CHALLENGES
a) Using the text on Archivematica's automation-tools, decide whether each statement agrees with it: (i) the get-accession-number script should be saved with a ".py" extension; (ii) the authors have already put pre-transfer hooks to use; (iii) the --hide option removes a finished transfer from the dashboard. Answer yes or no for each, and quote the words of the text that decide it.
b) Extend the text on Archivematica's automation-tools, picking up right after its final sentence.

DOCUMENT
Another way to customize is by creating "hooks," which tweak the behavior of automation-tools. There are a couple of options here, but one we've found particularly useful is the get-accession-number hook. This automatically fills in the accession number for a given transfer. Our version of this script takes the folder name (this is the only variable you have to work with, which for us is currently based on a local, "Digital Deposit ID" convention), looks that up in a simple dictionary of Digital Deposit IDs and Accession numbers, which was exported from our local FileMaker Pro database. It even accounts for transfers that have been split up and those that (gasp!) don't have accession numbers for one reason or another. All this serves to ensure that when we do a search through the backlog, we get every transfer associated with a particular accession, even if there's more than one!

Note: It's easy to miss, but you must name this script "get-accession-number" (without an extension). Don't use "get-accession-id" (despite what the instructions say), "get-accession-number.py" or create a folder called "get-accession-number" with a script inside of it. Yes, we made all of those mistakes...

There's also an option for pre-transfer hooks. We haven't explored these yet, but I can see using this to, for example, ensure that an Accession record with a particular ID and/or extent is already in ArchivesSpace (or, if not, even creating one on the fly when a transfer to Archivematica is made).

Running

You can test the automation-tools by running them with the following command:
/usr/share/python/automation-tools/bin/python -m transfers.transfer --user <user> --api-key <apikey> --ss-user <user> --ss-api-key <apikey> --transfer-source <transfer_source_uuid> --config-file <config_file>

Here's what all this means:
  • /usr/share/python/automation-tools/bin/python
The first part of that command tells the automation-tools to use a particular version of Python (the one with particular libraries that you installed earlier). 

  •  transfers.transfer
You then tell it which script to run (for us, for now, the transfer script--you can also run ingest scripts). 

  •  --user <user> --api-key <apikey> --ss-user <user> --ss-api-key <apikey>
Next you give it your credentials for both Archivematica and the Storage Service, which you can find by navigating to your user profile in Archivematica and the Storage Service, respectively. 

  • --transfer-source <transfer_source_uuid>
Transfer source tells the automation-tools where to look for transfers (you can find the UUID in the Storage Services).

  • --config-file <config_file>
The configuration file tells automation-tools where to store the database, log files and a "-pid.lck" file which keeps the automation-tools from starting a new transfer when one is already going. By the way, every once in a while this seems to stick around when it should so you have to go there and delete it.

We also add the following options:
  • --transfer-type 'unzipped bag'
This simply lets the automation-tools know what kind of transfer you're doing. We have to specify this since we're not using the default of 'standard'.

  • --hide
This hides the transfer from the dashboard when we're through. As we learned from this conversation on Managing the dashboard (transfer and ingest), you've got to keep this cleaned up or else you'll run into some browser timeout issues.

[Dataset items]
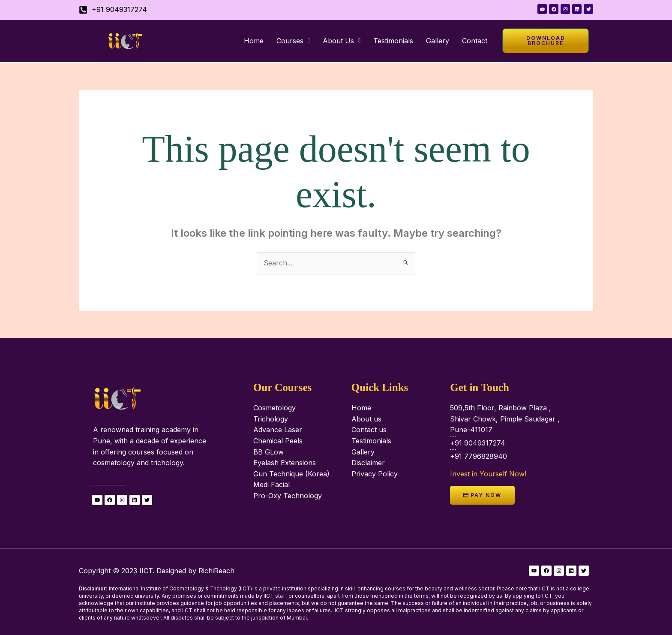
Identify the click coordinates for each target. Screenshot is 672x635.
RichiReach (216, 571)
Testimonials (393, 41)
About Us (342, 41)
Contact (474, 41)
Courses (293, 41)
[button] (293, 41)
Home (254, 41)
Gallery (438, 41)
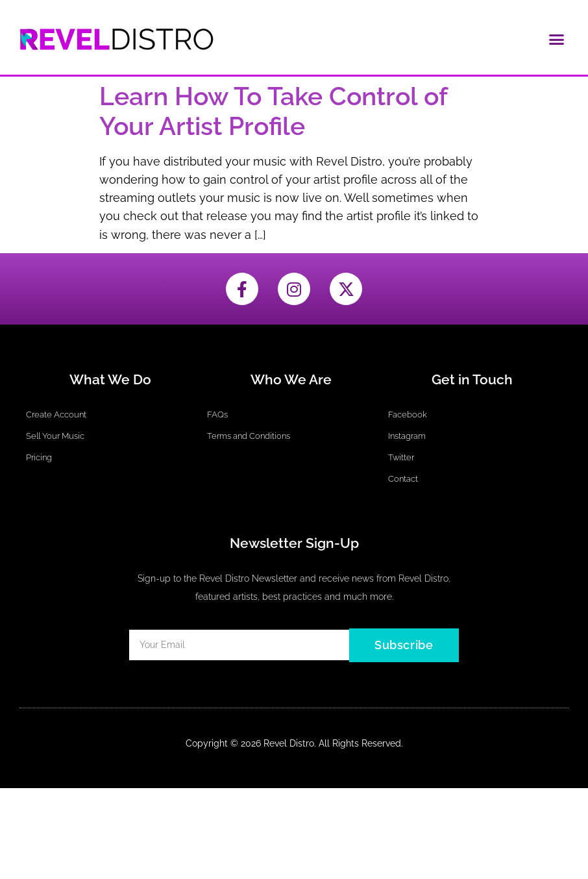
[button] (557, 39)
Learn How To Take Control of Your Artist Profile (273, 111)
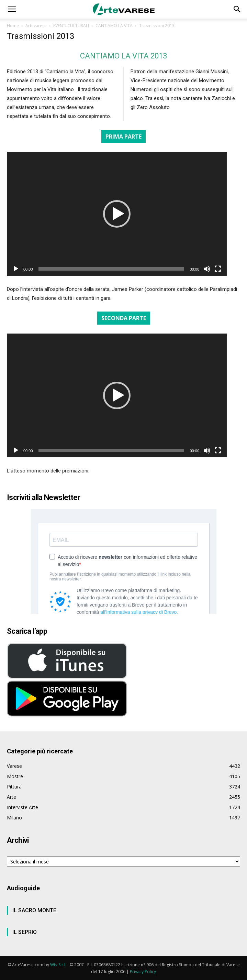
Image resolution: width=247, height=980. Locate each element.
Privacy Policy (143, 972)
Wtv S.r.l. (58, 964)
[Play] (16, 269)
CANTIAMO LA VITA (114, 25)
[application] (117, 214)
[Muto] (207, 269)
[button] (12, 9)
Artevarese (36, 25)
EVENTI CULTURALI (71, 25)
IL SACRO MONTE (34, 910)
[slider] (111, 269)
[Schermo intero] (218, 269)
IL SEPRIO (25, 932)
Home (13, 25)
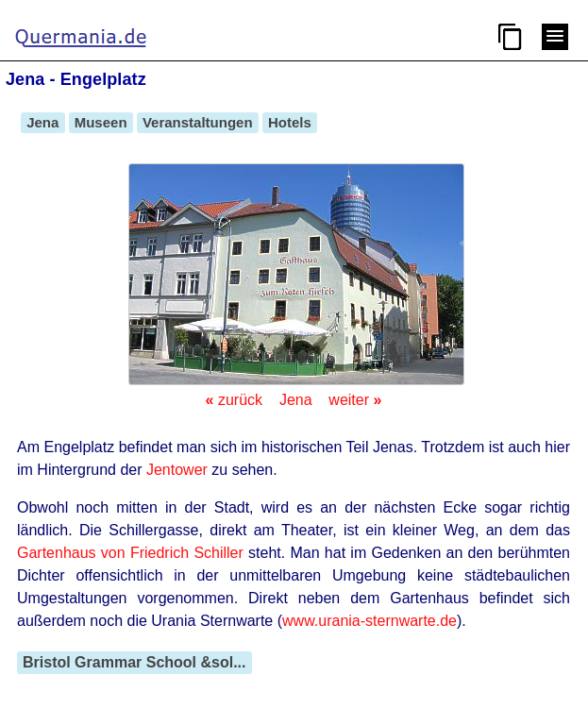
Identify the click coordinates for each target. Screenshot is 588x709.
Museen (101, 122)
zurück (234, 399)
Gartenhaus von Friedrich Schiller (130, 552)
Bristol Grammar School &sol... (134, 662)
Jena (42, 122)
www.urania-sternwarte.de (369, 620)
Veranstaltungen (197, 122)
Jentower (176, 469)
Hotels (290, 122)
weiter (355, 399)
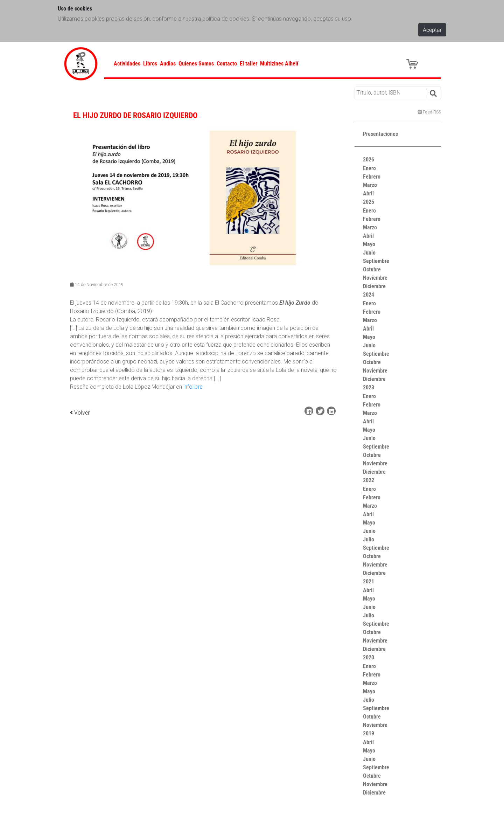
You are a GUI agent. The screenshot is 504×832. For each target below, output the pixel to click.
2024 (369, 294)
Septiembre (376, 261)
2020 (369, 657)
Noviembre (375, 278)
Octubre (372, 269)
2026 (369, 159)
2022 (369, 480)
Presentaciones (380, 134)
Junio (369, 252)
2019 (369, 733)
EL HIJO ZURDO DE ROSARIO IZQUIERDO (135, 115)
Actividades (127, 63)
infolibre (193, 387)
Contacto (227, 63)
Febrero (372, 176)
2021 (369, 581)
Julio (369, 539)
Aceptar (432, 30)
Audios (168, 63)
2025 (369, 202)
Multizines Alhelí (279, 63)
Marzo (370, 185)
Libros (150, 63)
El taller (248, 63)
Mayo (369, 244)
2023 (369, 387)
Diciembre (374, 286)
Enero (369, 168)
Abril (368, 193)
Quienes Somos (196, 63)
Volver (80, 412)
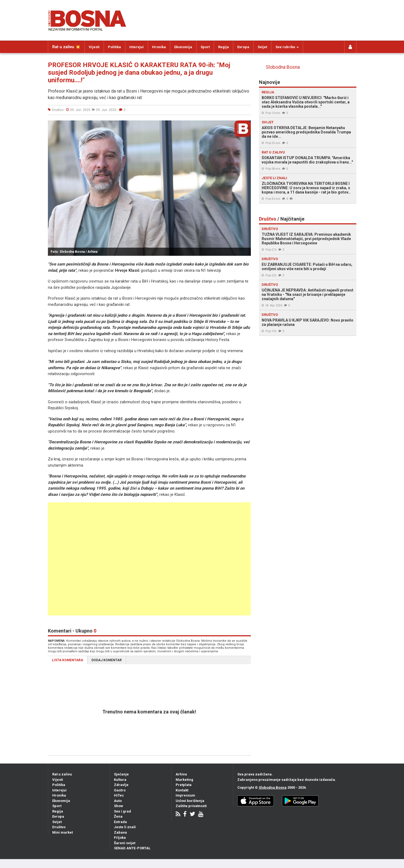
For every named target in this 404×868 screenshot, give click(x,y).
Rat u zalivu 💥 (66, 47)
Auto (118, 801)
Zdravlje (121, 785)
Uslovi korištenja (190, 801)
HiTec (119, 795)
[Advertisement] (142, 559)
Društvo (59, 827)
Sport (205, 47)
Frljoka (120, 838)
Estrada (120, 822)
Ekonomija (183, 47)
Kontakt (182, 790)
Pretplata (184, 785)
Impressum (185, 795)
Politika (114, 47)
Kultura (120, 780)
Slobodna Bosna (283, 67)
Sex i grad (122, 811)
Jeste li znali (125, 827)
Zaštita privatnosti (191, 806)
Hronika (159, 47)
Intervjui (136, 47)
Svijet (262, 47)
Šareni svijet (125, 843)
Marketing (184, 780)
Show (118, 806)
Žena (118, 816)
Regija (223, 47)
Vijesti (94, 47)
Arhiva (181, 774)
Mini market (62, 832)
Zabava (120, 832)
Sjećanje (121, 774)
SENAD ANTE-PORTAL (132, 848)
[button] (246, 125)
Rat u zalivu (62, 774)
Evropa (243, 47)
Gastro (120, 790)
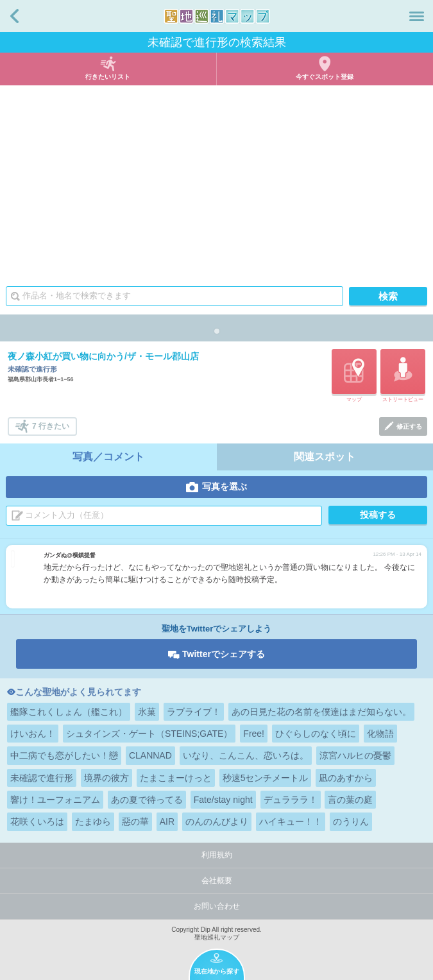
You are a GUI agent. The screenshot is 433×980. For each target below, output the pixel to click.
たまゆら (93, 821)
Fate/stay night (223, 800)
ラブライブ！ (194, 712)
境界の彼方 (106, 778)
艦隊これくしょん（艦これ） (69, 712)
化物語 (380, 734)
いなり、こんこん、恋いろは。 (246, 755)
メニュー (416, 16)
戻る (14, 16)
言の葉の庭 (350, 800)
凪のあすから (346, 778)
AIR (167, 821)
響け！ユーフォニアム (55, 800)
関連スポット (325, 456)
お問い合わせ (217, 906)
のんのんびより (217, 821)
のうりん (351, 821)
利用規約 (217, 855)
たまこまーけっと (176, 778)
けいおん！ (33, 734)
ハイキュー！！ (291, 821)
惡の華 (135, 821)
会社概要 (217, 881)
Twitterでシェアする (223, 654)
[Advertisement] (216, 182)
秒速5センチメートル (266, 778)
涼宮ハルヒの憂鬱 (355, 755)
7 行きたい (51, 426)
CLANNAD (150, 755)
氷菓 (147, 712)
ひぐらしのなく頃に (316, 734)
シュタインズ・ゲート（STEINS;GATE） (149, 734)
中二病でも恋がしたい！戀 (64, 755)
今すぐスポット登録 (325, 76)
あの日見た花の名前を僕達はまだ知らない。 (321, 712)
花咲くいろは (37, 821)
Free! (253, 734)
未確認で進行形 (42, 778)
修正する (409, 426)
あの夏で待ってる (147, 800)
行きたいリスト (108, 76)
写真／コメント (108, 456)
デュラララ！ (291, 800)
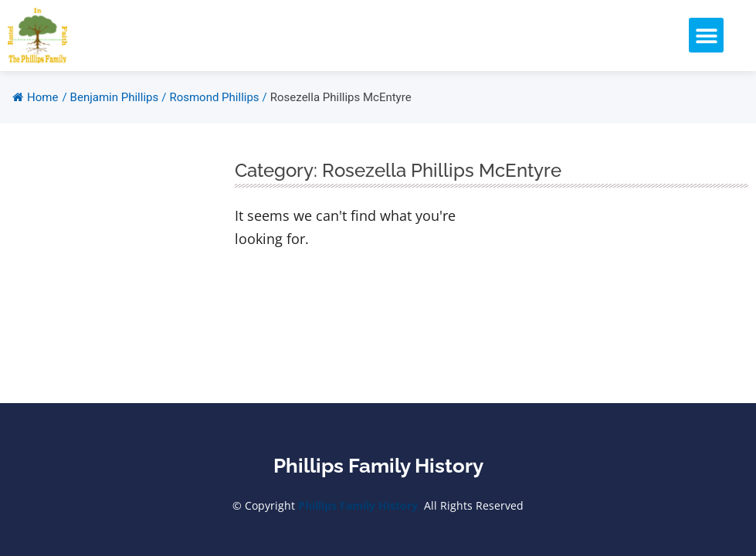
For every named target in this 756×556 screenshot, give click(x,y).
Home (35, 97)
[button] (706, 35)
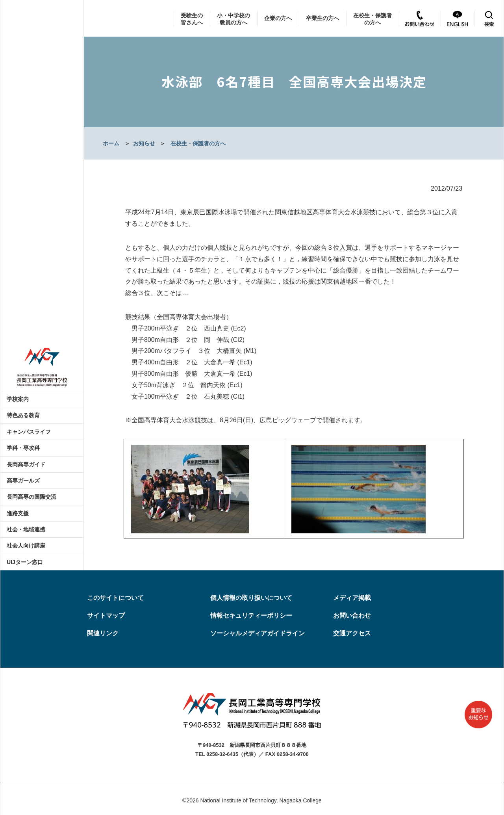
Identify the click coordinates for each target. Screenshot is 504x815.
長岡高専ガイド (26, 464)
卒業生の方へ (322, 18)
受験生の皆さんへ (192, 19)
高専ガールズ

EXPECTED OUTPUTS
a)
(i) No: "you must name this script "get-accession-number" (without an extension)"
(ii) No: "We haven't explored these yet"
(iii) Yes: "This hides the transfer from the dashboard when we're through."

b)
  • --verbose
This increases the debugging output because, well, why not?
You could also write a shell script (don't forget to chmod +x transfer-script.sh to make it an executable first!) and when you're ready to go, you can set up a cron job (or in our case, three) to automatically run different versions of the script (that point to different source locations or have different parameters) at given intervals. Here's what our crontab entry looks like:

0,5,10,15,20,25,30,35,40,45,50,55 * * * * /usr/lib/archivematica/automation-tools/transfer-script_legacy.sh
1,6,11,16,21,26,31,36,41,46,51,56 * * * * /usr/lib/archivematica/automation-tools/transfer-script_bhl-digitalarchive.sh
2,7,12,17,22,27,32,37,42,47,52,57 * * * * /usr/lib/archivematica/automation-tools/transfer-script_bhl-dropbox.sh


This runs the three automation-tools script we have (one for legacy transfers, two for current transfers from two different source locations to which we'll move transfers from separate staging locations) at regular intervals (every five minutes), but ensures that they never run at the same time. Be prepared for about "a zillion" emails (for real) from some guy named "Cron Daemon" :).

Once you have this going, sit back, relax, party like a partyparrot and never look at the Archivematica transfer dashboard again!


Errors Encountered Thus Far

That is, until you hit an error. And we've hit a few. Here's what our inboxes looked like after the first weekend of letting automation-tools go:




This, I'll admit, looks like a lot of failures, except when you remember that many more transfers went through without issue. If we can count what's gone through so far as a sample, we have about a 80% success rate. Excluding the errors we got due to some permissions issues we eventually worked out, here's a couple of common errors we got and how we're handling them:
  • Approve transfer micro-service, Verify bag, and restructure for compliance job: This is the most common. Generally, this has been because some thumb.db file has snuck in or out, and just requires a simple bag update to get things going again.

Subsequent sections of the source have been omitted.